The bird I thought I knew belongs four miles upstream from Rattlesnake Creek’s nearby confluence with the Clark Fork River, a place the Salish (Séliš ) people knew as Nɫʔay, translated “Place of the Small Bull Trout.” Not so long ago, the sizzling fragrance of fresh trout cooking on a fire permeated their camps, as they caught, dried and stored fish for the winter ahead. 

My kingfisher pays no heed to the rumbling cars rattling across Higgins Bridge, the honking of horns, or the thudding passage of walkers and runners. He likely comes from generations of male kingfishers flying downstream in a seasonal pilgrimage to find the ice-free waters with best fishing on a river then unencumbered by a small city of 70,000. 

His mate has flown south and will return by late March or early April to the home nest bank along Rattlesnake Creek. By then, my kingfisher will have flown upstream to guard his prime nesting territory from upstart males. 

I come to see him often, finding some patterns in his movements. If not on the wire, he tends to be poised on a cottonwood tree limb, or he’s patrolling his mile-long winter territory from Madison Bridge by the University of Montana downriver to the Orange Street bridge. 

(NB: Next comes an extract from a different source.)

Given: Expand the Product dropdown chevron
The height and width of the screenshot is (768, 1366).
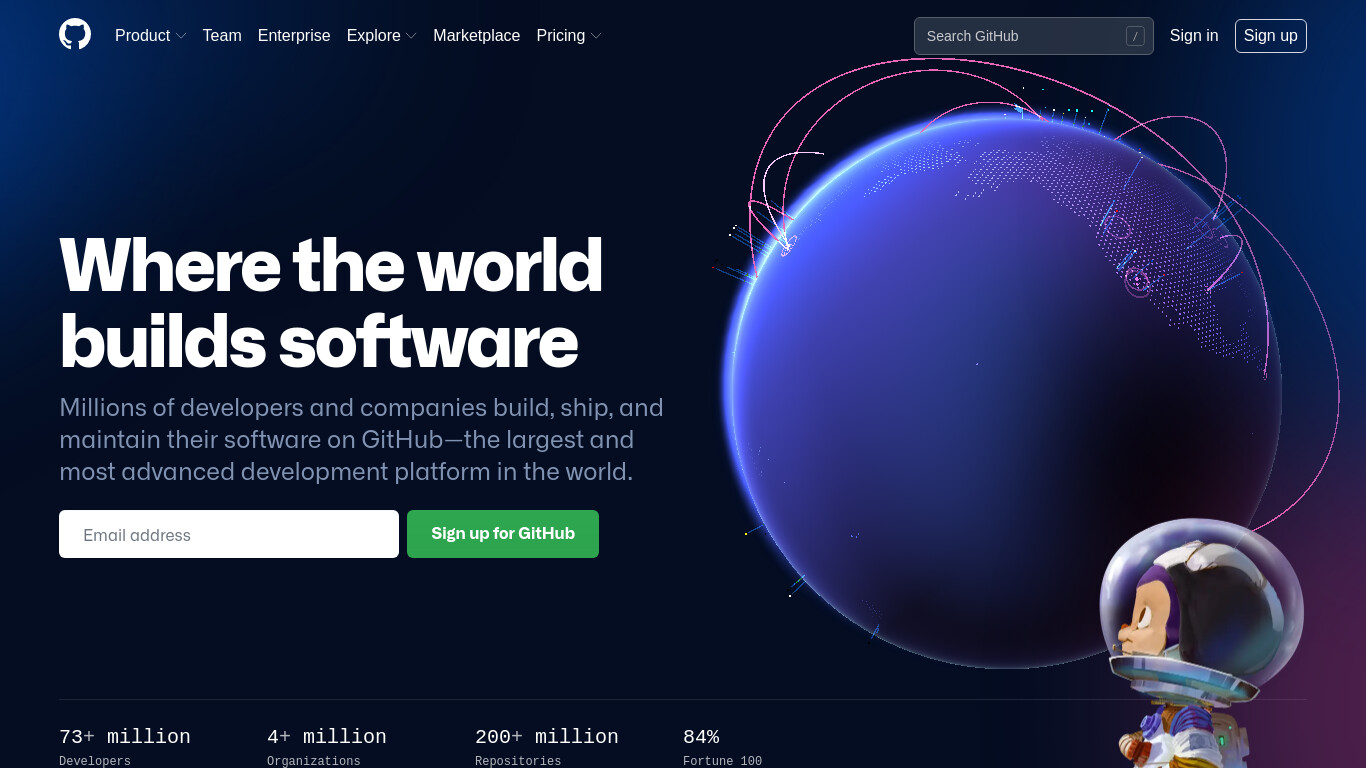Looking at the screenshot, I should click(x=181, y=36).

On one late sunshine day, he scrunches down on the high wire. His feathers appear fleecy gray without a speck of the typical blue. His crest flurries into a peak with that distinctive two-part divide. From a distance, he looks like a baseball impossibly balanced on the wire. Through binoculars, he’s slimmer and alert, snapping his tiny tail and peering at the ice chunks coasting downstream.

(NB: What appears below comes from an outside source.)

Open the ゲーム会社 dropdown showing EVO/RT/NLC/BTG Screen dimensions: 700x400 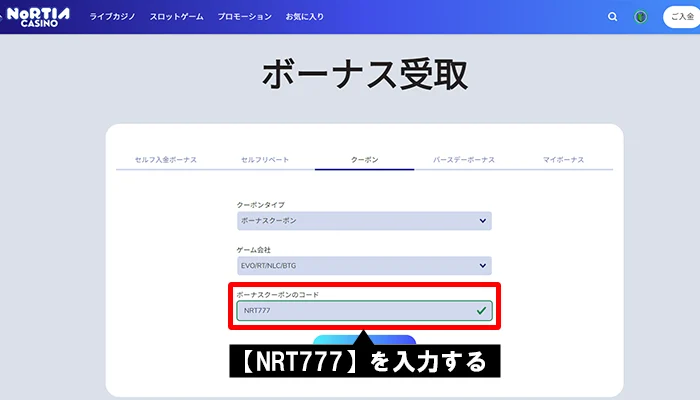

He is predictable only in context of the dynamic river and shifting ice. With below-freezing temperatures, the ice expands from the shore outwards. The wire allows him access to the river’s center, where he dives headfirst at an angle to pluck an escaping trout from black waters. 

One day as I watch him on his wire perch, I have the feeling of not being alone. I turn to see an unshaven middle-aged man in a torn jacket standing a few feet away. 

“A kingfisher!” I say and point where my bird has flown to the limb of a young cottonwood leaning out over the river close by. 

“Yes, a kingfisher!” He nods back and we stand together in silent appreciation of the bird with the tousled crest, head cocked forward and bill pointed downward. 

A kingfisher doesn’t stand out like a bald eagle swooping down to nab a duck on the ice, or a great blue heron stalking the shallows with long-legged precision, or the mergansers and goldeneyes rafting the waves. He’s more like the man I met, invisible until you become aware of him. 

This kingfisher I watch does not divide urban from the wild. By the river’s edge are red-osier dogwoods and willows among boulders that harbor a broken whiskey bottle or a torn shirt. Beavers gnaw trees. The wilds nudge into the city. The city nudges the wild. I’m always cheering for the wild to win, yet acknowledge that if a kingfisher could vote, he’d endorse the presence of wires over the river that give the ideal view of the fish below.